• Seitentext:
========

Was ich euch nicht erzählte (Celeste Ng)
Es ist der Morgen des 3. Mai 1977 und die sechzehnjährige Lydia Lee kommt nicht zum Frühstück. Ungeduldig warten ihre Eltern James und Marilyn, sowie die beiden Geschwister Nathan und Hannah auf die Teenagerin, doch als Marilyn nach Lydia sieht, ist ihr Zimmer leer, das Bett unberührt. Lydia ist verschwunden. Nach einer intensiven Suche hat die Familie bald die traurige Gewissheit: Lydia ist tot. Ihre Leiche trieb auf dem Grund des nahegelegen Sees. Doch wie konnte dieses tragische Unglück passieren? Hat jemand Lydia hinaus gelockt und ermordet? War es Selbstmord, wie die Polizei vermutet? Aber Selbstmord? Das können sich Marylin und James nicht vorstellen, wo Lydia doch so gut in der Schule, so vielseitig interessiert war. Sie hatte doch so viele Freunde, war von den Mitschülern trotz ihrer chinesischen Herkunft in deren Mitte aufgenommen worden und hatte im Gegensatz zu James, ihrem Vater, nie Erfahrungen mit Rassismus machen müssen, jedenfalls hatte sie davon nie erzählt. Während Marilyn und James versuchen zu verstehen, was am Tag von Lydias Tod geschehen ist, verfolgt Nath eine eigene Spur. Für ihn ist klar, dass Jack, der Nachbar der Lees etwas mit Lydias Tod zu tun haben muss, immerhin hatte Lydia den ganzen Frühling mit ihm verbracht…
In meinen Augen ist Was ich euch nicht erzählte ein absolut bewegender, spannender und sehr vielschichtiger Roman. Ich habe das Buch in wenigen Stunden verschlungen, weil ich unbedingt weiterlesen musste und erfahren wollte, was oder wer hinter Lydias Tod steckt. Celeste Ng hat eine einzigartige Gabe dafür komplexe familiäre Strukturen authentisch darzustellen und allen Figuren einen nachvollziehbaren, interessanten Hintergrund zu geben, was mir auch schon bei „Kleine Feuer überall“ sehr gefallen hat. Hinzu kommt ihr sehr gefühlvoller und detailverliebter Schreibstil, der einen als Leser mitten ins Geschehen eintauchen lässt und eine Verbindung zu den Figuren möglich macht. Zum Glück habe ich bisher selber keine Berührungen mit Rassismus machen müssen, kann mir aber vorstellen, dass die Erfahrungen der Figuren mit dem ständigen Alltagsrassismus, glaubwürdig dargestellt wurden. Dass dieses leider stets aktuelle Thema Einzug in den Roman fand, hat mir gut gefallen und mich sehr nachdenklich gestimmt. Die Mischung aus Spannungs- und Familiengeschichte hat mich total abgeholt und sehr berührt, so, dass ich euch Was ich euch nicht erzählte absolut ans Herz legen kann.

========

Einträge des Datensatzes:
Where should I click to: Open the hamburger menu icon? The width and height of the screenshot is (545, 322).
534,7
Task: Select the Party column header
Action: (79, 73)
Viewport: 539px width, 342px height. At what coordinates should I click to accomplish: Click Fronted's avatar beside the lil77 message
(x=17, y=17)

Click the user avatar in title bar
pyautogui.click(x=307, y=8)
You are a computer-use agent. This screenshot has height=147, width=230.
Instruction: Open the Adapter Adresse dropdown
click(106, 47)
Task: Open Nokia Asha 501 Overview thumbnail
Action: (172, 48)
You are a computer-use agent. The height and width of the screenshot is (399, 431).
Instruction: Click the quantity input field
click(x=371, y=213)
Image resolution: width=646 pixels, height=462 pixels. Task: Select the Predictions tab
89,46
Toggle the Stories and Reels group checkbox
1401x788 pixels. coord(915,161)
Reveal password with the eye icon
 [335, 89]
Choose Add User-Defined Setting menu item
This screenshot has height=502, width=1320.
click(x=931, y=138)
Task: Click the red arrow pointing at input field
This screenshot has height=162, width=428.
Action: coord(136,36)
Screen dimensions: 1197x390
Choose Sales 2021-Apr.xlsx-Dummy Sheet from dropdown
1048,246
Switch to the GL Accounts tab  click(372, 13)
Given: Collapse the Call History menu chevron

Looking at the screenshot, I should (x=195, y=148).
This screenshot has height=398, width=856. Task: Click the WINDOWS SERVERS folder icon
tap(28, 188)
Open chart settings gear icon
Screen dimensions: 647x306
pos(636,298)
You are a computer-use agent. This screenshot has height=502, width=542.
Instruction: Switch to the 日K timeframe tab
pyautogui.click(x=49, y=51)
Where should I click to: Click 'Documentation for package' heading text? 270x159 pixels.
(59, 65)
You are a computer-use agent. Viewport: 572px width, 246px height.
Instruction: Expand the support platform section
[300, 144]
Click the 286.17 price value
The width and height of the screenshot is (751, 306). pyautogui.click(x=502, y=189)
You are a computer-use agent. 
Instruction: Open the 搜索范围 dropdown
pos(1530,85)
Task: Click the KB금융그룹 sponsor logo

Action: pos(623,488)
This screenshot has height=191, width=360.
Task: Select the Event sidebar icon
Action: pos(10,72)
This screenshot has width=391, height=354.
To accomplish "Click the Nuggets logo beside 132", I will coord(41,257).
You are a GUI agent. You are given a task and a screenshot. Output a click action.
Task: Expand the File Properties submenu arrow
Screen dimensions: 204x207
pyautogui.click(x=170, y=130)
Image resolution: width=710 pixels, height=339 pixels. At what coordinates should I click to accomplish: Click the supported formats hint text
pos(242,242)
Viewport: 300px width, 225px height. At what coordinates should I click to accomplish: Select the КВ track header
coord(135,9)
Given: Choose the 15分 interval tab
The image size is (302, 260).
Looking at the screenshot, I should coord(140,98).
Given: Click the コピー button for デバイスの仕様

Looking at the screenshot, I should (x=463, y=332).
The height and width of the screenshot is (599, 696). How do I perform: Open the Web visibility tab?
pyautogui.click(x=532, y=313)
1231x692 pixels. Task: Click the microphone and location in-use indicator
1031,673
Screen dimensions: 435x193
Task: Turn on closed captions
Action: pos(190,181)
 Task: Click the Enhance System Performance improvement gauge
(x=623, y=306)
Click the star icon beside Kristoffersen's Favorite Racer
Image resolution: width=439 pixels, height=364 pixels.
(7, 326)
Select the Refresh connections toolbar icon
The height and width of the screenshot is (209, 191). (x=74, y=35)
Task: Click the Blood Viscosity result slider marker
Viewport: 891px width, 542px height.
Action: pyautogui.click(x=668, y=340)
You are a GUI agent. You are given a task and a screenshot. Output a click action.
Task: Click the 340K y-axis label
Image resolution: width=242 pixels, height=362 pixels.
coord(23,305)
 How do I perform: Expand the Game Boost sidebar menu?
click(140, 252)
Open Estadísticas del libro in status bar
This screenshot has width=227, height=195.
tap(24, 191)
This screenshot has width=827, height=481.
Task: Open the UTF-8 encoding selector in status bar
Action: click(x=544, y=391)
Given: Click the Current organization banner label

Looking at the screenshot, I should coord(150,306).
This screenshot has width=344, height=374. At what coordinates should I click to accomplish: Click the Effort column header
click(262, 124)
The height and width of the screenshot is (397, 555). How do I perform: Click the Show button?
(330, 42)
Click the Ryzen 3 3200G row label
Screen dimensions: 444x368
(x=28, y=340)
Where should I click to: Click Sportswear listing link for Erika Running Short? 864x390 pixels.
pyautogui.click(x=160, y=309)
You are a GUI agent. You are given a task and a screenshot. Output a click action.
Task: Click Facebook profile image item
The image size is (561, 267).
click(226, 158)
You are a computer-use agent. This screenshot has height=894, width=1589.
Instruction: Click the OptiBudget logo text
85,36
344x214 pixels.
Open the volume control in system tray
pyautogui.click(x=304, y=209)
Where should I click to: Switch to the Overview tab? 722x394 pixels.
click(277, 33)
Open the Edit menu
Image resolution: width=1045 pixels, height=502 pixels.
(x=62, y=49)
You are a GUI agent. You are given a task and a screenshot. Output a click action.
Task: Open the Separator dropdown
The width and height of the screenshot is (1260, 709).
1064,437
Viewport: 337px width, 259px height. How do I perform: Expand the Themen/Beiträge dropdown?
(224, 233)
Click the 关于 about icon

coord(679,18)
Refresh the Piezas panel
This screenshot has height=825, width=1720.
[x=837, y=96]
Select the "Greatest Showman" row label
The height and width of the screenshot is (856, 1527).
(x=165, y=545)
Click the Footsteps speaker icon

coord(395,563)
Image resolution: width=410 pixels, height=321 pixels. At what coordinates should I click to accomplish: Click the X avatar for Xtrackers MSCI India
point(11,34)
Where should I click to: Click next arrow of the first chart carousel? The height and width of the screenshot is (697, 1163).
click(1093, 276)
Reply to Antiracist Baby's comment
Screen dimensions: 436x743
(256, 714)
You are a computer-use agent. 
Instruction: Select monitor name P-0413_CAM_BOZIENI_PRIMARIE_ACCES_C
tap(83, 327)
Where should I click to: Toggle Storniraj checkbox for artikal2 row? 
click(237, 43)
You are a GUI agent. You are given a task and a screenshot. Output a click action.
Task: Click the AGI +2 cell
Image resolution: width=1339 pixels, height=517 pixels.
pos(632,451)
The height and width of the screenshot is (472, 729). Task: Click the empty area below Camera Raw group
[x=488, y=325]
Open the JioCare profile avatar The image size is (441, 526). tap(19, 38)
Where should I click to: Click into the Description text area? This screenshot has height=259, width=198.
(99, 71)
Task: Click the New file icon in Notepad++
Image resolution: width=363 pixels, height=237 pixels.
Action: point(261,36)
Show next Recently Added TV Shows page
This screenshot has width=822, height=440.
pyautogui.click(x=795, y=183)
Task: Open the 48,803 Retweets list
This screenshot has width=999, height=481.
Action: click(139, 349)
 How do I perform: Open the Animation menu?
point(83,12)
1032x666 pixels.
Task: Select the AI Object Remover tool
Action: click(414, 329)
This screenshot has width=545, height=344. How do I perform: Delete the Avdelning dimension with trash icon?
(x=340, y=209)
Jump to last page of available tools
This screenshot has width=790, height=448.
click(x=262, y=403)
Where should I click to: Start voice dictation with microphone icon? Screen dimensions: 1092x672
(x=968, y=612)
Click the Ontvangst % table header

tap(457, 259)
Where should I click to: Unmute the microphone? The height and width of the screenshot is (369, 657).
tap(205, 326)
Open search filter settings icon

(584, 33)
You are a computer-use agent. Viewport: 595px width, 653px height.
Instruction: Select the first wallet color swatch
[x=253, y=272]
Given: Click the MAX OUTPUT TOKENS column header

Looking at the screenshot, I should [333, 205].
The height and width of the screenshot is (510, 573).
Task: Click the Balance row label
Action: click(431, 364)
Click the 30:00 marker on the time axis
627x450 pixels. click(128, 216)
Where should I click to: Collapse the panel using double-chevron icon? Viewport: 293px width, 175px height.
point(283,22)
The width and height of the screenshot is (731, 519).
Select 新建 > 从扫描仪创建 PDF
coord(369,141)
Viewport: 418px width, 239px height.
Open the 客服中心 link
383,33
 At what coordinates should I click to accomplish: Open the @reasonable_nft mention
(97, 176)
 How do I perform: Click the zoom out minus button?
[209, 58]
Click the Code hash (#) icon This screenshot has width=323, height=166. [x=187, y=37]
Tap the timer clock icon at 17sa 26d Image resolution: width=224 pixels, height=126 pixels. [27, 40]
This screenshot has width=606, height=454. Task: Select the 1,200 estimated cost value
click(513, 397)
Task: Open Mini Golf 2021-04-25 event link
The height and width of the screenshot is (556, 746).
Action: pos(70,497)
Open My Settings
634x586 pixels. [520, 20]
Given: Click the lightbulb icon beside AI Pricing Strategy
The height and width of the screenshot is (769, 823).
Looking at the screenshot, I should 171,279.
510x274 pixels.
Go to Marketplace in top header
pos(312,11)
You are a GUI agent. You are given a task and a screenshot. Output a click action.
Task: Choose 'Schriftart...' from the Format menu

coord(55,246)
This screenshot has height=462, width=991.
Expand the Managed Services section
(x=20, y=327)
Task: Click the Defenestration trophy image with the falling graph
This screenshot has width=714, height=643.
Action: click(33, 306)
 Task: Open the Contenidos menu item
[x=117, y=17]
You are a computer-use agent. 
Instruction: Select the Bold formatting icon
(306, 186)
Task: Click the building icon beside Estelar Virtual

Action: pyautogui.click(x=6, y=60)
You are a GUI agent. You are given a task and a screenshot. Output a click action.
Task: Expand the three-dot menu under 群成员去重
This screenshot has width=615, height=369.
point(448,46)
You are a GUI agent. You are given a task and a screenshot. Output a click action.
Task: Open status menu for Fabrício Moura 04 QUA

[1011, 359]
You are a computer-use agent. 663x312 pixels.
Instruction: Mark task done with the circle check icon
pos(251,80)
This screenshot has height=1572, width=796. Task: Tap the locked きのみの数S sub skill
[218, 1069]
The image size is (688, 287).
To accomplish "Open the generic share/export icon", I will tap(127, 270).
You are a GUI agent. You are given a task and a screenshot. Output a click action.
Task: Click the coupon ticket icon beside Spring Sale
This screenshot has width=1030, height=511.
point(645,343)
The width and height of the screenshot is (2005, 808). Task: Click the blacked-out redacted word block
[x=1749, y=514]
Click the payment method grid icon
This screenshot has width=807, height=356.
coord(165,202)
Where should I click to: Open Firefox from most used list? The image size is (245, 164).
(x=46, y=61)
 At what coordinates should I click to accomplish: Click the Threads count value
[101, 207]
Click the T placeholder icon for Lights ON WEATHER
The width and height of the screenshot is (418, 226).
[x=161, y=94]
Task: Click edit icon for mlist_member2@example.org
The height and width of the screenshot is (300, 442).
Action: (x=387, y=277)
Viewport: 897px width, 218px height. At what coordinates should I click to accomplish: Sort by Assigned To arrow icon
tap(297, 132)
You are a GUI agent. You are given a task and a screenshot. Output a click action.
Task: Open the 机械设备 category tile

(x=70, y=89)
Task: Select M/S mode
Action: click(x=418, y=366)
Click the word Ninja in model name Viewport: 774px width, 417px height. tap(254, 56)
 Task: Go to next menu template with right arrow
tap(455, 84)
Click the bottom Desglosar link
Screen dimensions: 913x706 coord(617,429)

========

Warum wurde das Buch laut der Buchbesprechung in wenigen Stunden gelesen? Bitte antworten Sie in einem oder zwei Sätzen.

• Antwort zur Aufgabe: Das Weiterlesen war unbedingt nötig, um zu erfahren, was oder wer hinter Lydias Tod steckt.